The task
Track down each line below containing the string "Viewport" and copy it.

Information given
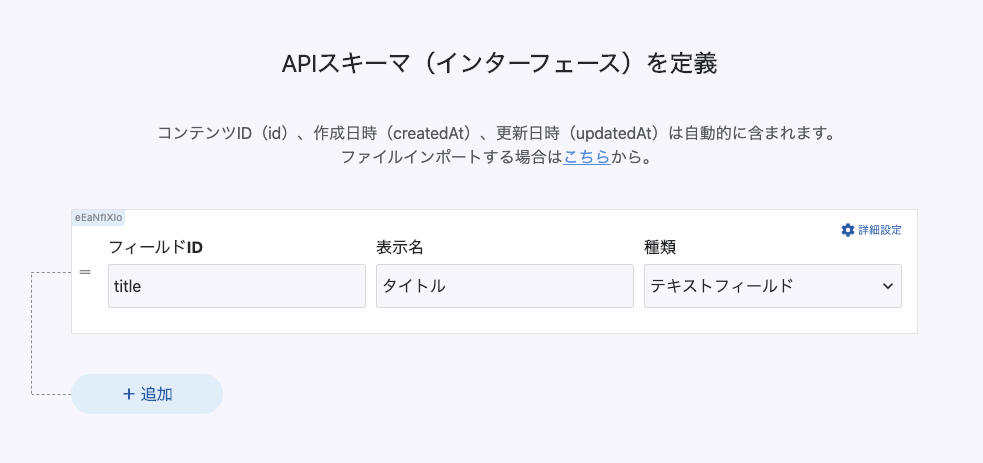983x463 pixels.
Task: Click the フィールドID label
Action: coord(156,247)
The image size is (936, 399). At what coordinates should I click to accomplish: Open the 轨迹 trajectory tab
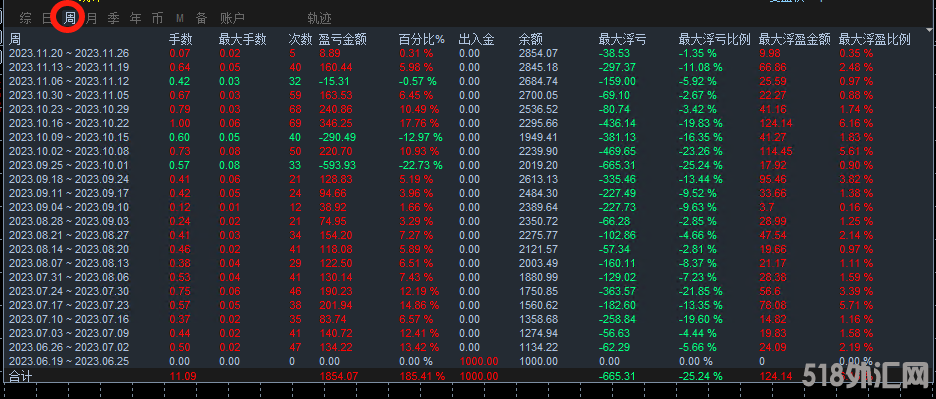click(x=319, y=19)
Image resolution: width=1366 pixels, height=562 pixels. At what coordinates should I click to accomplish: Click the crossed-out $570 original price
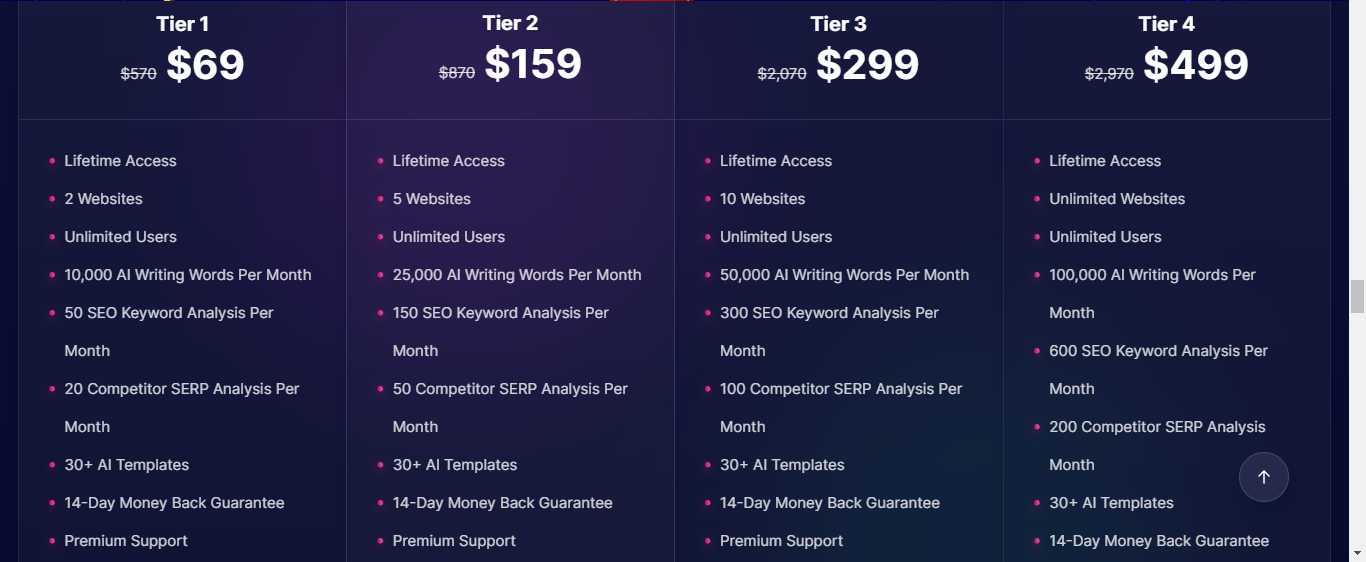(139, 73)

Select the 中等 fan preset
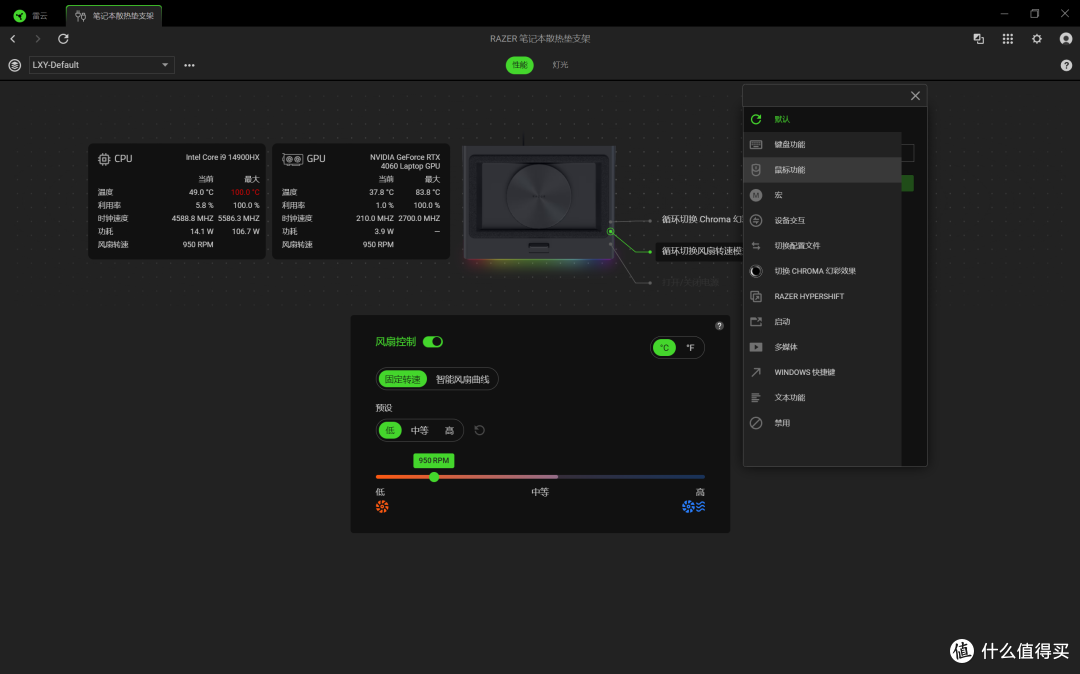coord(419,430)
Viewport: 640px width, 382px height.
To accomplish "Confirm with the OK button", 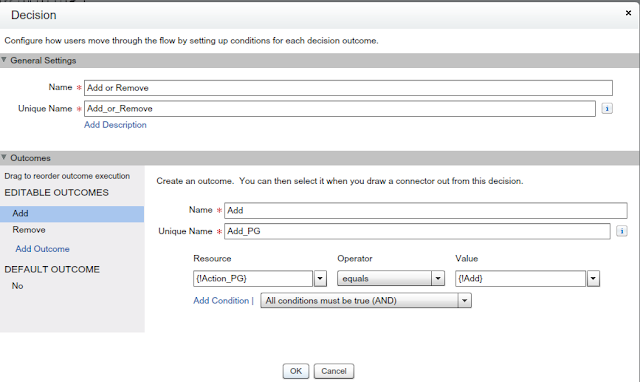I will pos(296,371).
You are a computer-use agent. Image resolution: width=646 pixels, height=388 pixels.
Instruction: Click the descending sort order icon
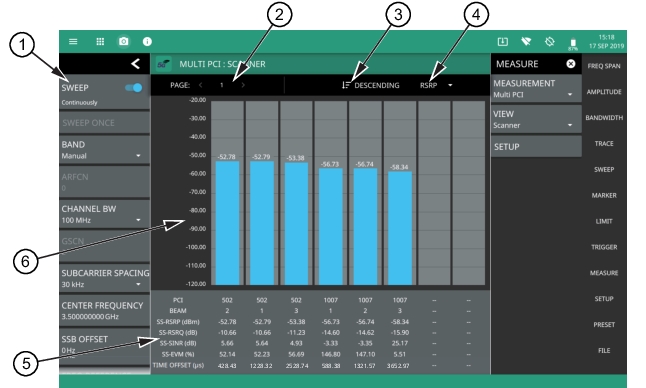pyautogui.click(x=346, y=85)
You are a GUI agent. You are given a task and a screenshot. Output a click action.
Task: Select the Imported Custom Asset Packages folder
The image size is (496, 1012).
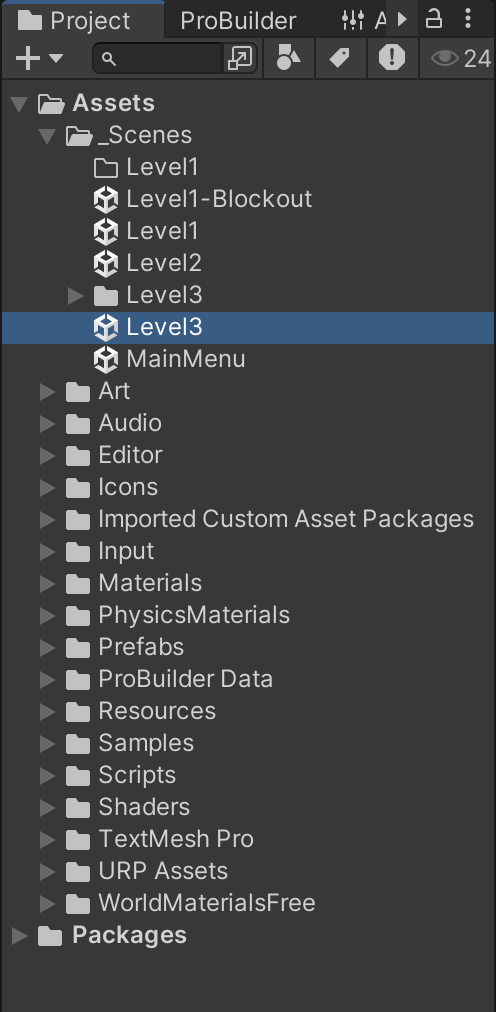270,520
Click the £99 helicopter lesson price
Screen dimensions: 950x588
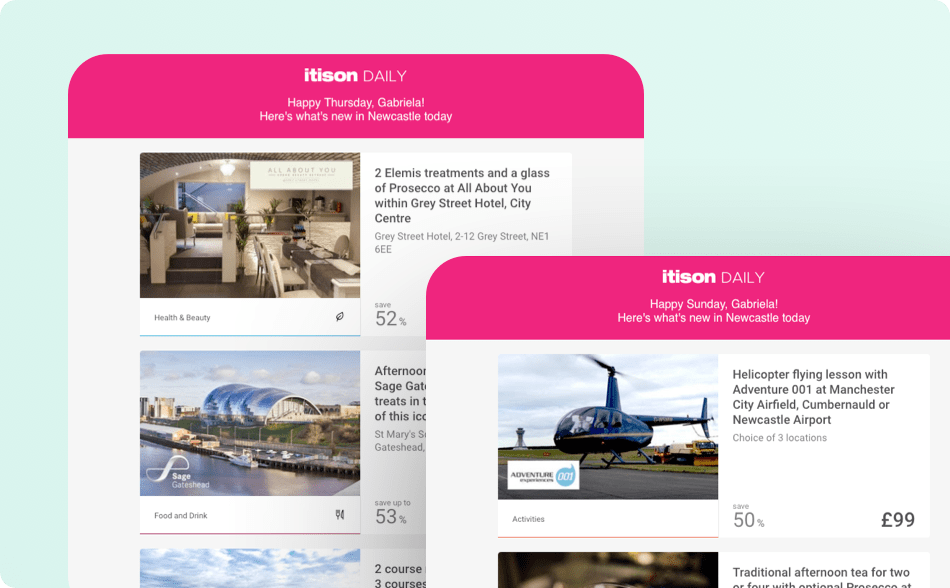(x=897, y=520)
...
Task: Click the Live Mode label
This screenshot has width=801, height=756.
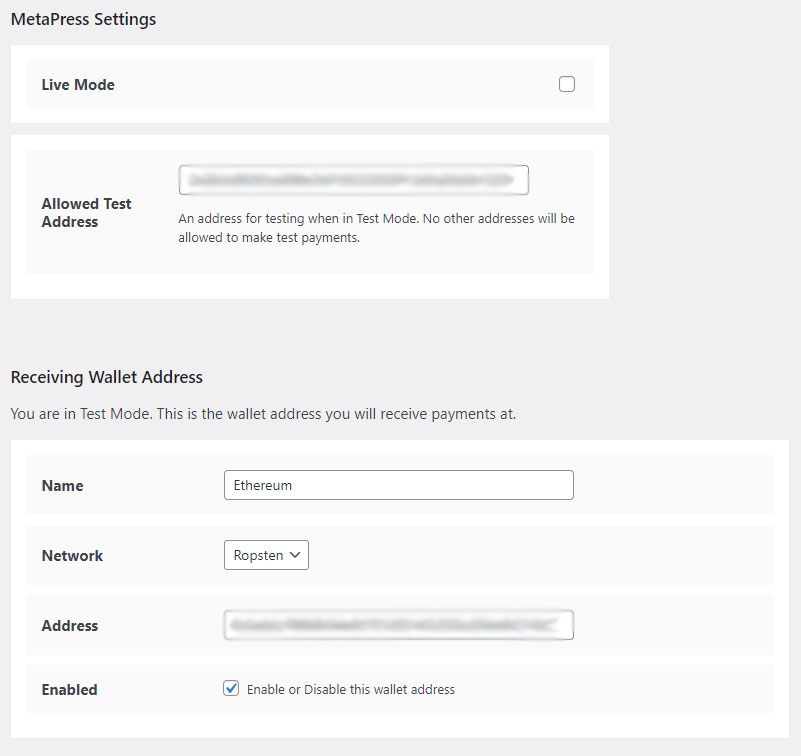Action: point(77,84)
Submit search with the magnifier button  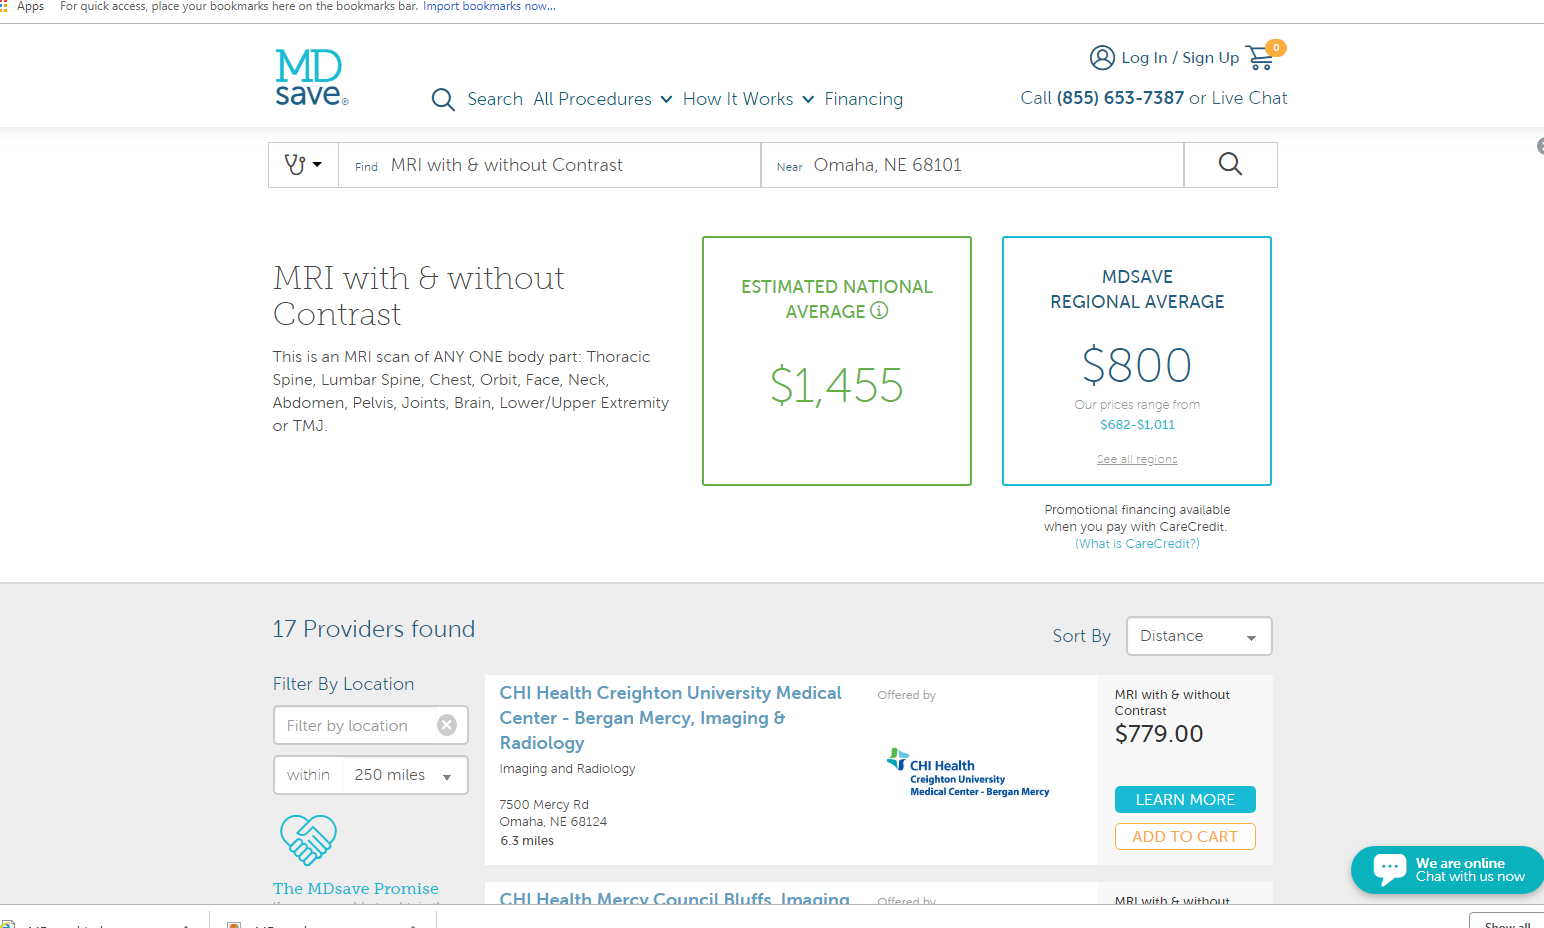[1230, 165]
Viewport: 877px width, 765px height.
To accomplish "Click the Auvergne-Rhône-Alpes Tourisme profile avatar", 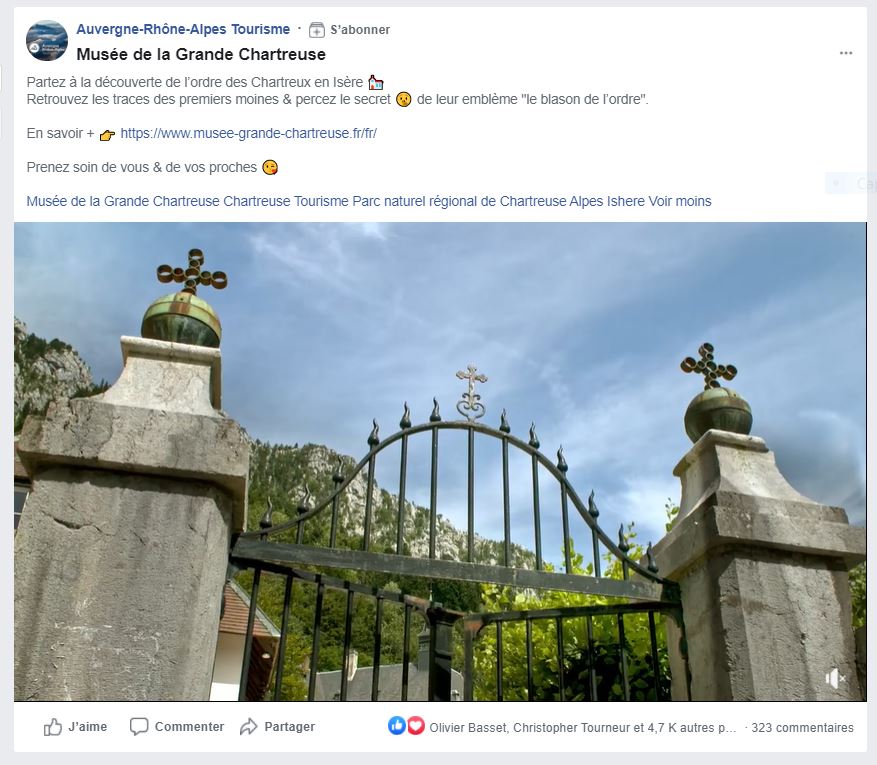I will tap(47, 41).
* * *
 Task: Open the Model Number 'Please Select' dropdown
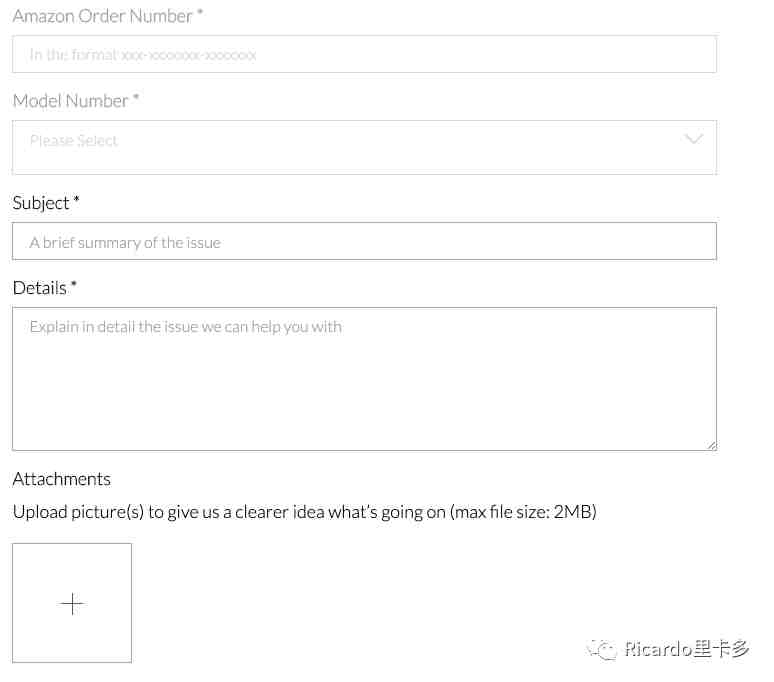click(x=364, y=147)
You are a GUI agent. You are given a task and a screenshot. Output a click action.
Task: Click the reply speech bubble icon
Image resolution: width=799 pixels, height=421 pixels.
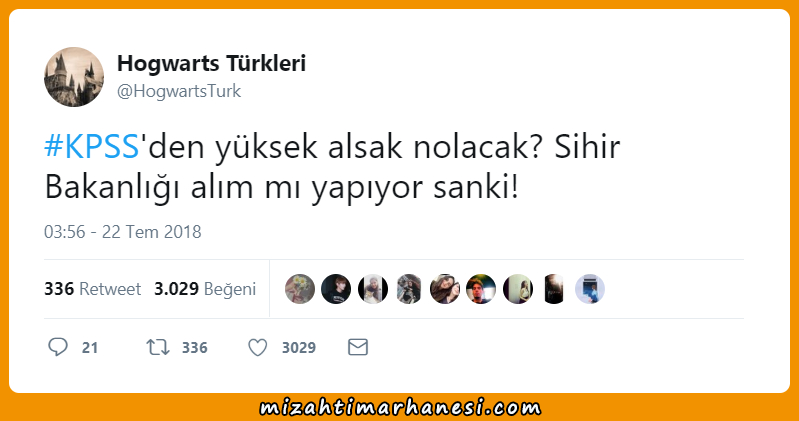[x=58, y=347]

Exercise answer
Viewport: 640px width, 382px height.
Viewport: 877px width, 765px height.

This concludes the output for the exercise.